Sandálias de Jasão parte I
Jasão é, junto com Hércules, um dos maiores heróis gregos que a história lendária registra. Sua vida é repleta de fatos notáveis, e suas aventuras pedem um romance inteiro para ser contadas. Seus feitos, contudo, podem ser perfeitamente fragmentados sob a forma de pequenos episódios, de tal sorte que o leitor pode lê-los alternadamente, sem perder nunca o fio da meada.
O primeiro episódio de relevância — ainda que um tanto singelo — ocorrido na vida do grande Jasão deu-se ainda na sua juventude. Seu pai, o rei Esão, havia passado o governo de seu país para o seu próprio irmão, Pélias. Estabelecera, no entanto, a condição de que a coroa deveria ser passada a seu filho Jasão — e sobrinho de Pélias — tão logo este alcançasse a maturidade.
Enquanto isso, Jasão teve a sua educação posta aos cuidados do centauro Quíron, num lugar distante dali. Junto a esse personagem, Jasão desenvolveu todas as suas aptidões, das quais faria uso mais tarde nas suas inumeráveis aventuras. Os anos se passaram até que, completada a sua educação, Jasão retornou para a sua pátria, pronto a herdar o trono que por direito lhe cabia.
Como gostava muito de caminhar, Jasão preferiu fazer seu longo percurso a pé, conhecendo muitas terras e climas.
Um dia, chegando próximo de um largo rio, preparava-se para atravessá-lo, quando avistou às margens uma velha, curvada pelo peso dos anos. Jasão -que já despira seu manto, para fazer mais livremente a travessia — ficou sem graça ao perceber que a velha erguera a cabeça branca, detendo-se a estudá-lo com seus olhos cansados.
Jasão, tendo aprendido que o respeito aos velhos era sua primeira obrigação, adiantou-se em direção a ela, procurando ocultar as suas partes.
— Perdoe, minha senhora, por me apresentar desta maneira — disse o jovem Jasão, que não era então mais que um garoto.
— Não se acanhe — disse a velha. — Meus olhos já estão cansados para quase tudo, menos para a beleza. Para ela, ainda tenho luz no olhar.
De fato, a velha não tirava seus olhinhos franzidos do corpo do jovem. Sua malícia residual parecia guardar ainda o frescor de sua remota juventude. Jasão julgou, por um momento, enxergar por detrás dos traços cansados da velha um resto de sua antiga e extinta beleza.
— Posso ajudá-la de alguma maneira? — perguntou, procurando desviar da cabeça aquelas estranhas cogitações.
— Gostaria que me ajudasse a passar para o outro lado — respondeu a velha, passando a língua seca sobre os lábios murchos. — Veja, sou fraca, e os anos não permitem mais que me
aventure a mergulhar sozinha nestas águas.

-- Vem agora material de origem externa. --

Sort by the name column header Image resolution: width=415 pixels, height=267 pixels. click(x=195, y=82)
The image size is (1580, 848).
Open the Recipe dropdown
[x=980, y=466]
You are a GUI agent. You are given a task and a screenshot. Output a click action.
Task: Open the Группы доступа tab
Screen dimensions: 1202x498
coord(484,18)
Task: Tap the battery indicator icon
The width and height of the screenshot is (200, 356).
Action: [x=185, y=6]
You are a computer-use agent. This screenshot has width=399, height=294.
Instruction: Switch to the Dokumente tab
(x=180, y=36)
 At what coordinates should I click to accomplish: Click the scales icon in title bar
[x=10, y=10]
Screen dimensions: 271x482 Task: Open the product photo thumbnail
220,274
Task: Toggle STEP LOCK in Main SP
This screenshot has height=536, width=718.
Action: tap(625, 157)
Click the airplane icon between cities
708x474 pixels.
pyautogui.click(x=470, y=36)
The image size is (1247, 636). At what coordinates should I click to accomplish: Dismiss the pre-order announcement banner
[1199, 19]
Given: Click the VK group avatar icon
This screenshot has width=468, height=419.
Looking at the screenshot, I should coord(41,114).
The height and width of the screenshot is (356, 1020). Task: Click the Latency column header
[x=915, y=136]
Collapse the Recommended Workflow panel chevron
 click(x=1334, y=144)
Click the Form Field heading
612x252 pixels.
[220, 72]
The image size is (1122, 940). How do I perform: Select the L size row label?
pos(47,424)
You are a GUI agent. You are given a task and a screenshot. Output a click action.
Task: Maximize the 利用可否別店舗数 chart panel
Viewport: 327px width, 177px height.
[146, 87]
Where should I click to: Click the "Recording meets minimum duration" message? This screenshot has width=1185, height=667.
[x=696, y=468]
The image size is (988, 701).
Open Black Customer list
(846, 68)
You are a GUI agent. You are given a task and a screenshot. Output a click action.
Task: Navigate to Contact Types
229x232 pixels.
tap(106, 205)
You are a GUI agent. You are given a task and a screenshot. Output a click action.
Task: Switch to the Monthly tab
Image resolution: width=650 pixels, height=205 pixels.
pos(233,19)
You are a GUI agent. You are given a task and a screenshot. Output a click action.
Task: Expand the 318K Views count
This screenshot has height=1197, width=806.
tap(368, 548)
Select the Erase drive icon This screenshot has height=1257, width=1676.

Jasão imediatamente suspendeu-a em seus braços, escorando-a nos ombros, pronto a carregá-la até a outra margem. A velha, sem se fazer de rogada, abraçou-se ao torso dele, colando seu rosto familiarmente ao ombro do jovem.
Jasão atravessava as águas do rio, calculando seus passos. Não podia deixar de notar que a
velha ainda possuía mãos macias, que deslizavam sobre suas costas de modo inquieto. "E pena ser uma velha", refletiu, censurando-se pelos maus pensamentos.